Whatever precedes the line containing "Task: Click the 3,700 y-axis price label" is not copied; that line and every line after it through the final one below are copied exactly, except pictures.

Saved data entries:
-*-*-
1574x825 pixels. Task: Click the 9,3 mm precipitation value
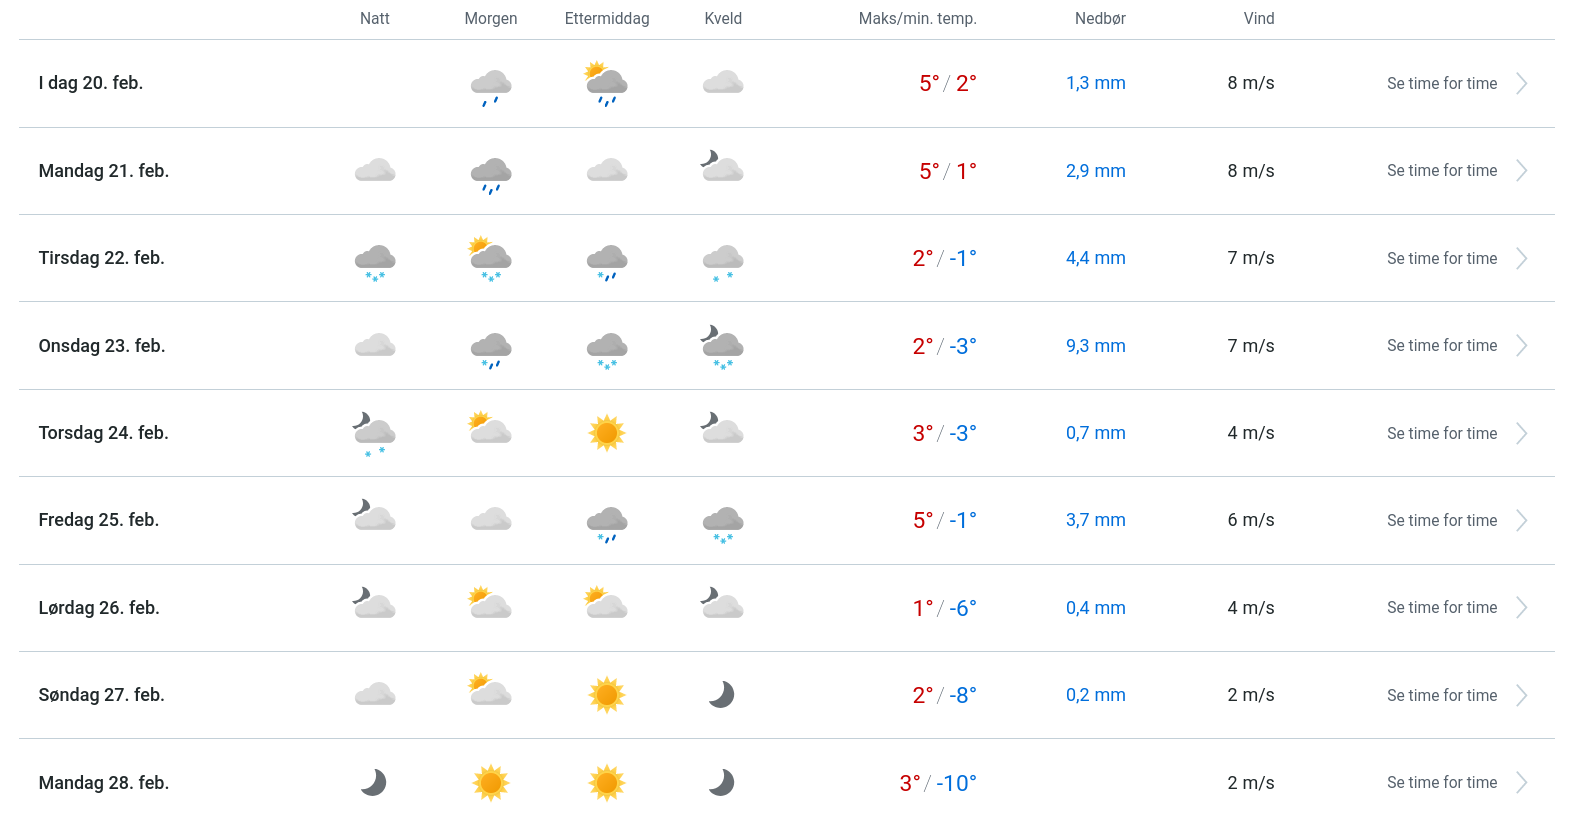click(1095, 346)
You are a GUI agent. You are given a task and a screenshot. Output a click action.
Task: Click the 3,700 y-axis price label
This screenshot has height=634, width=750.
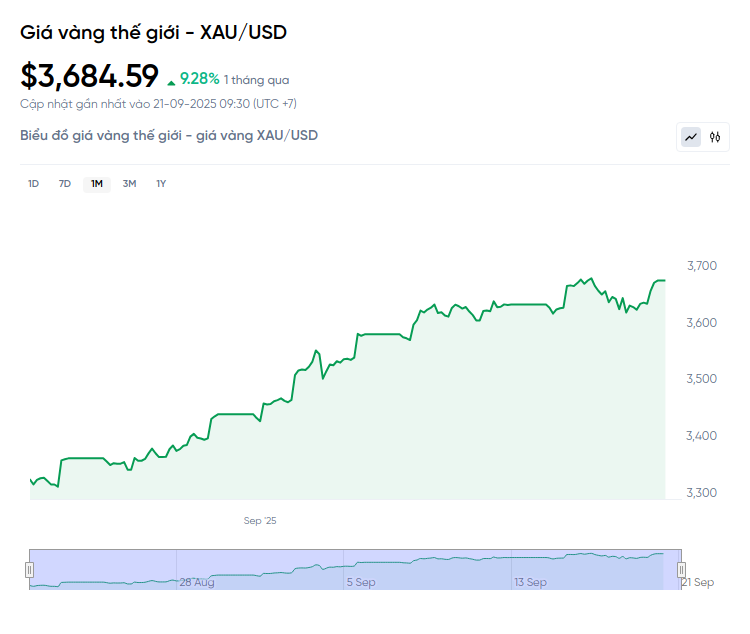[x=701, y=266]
-*-*-
__The completed task__:
Task: Click the 3,700 y-axis price label
This screenshot has height=634, width=750.
[x=701, y=266]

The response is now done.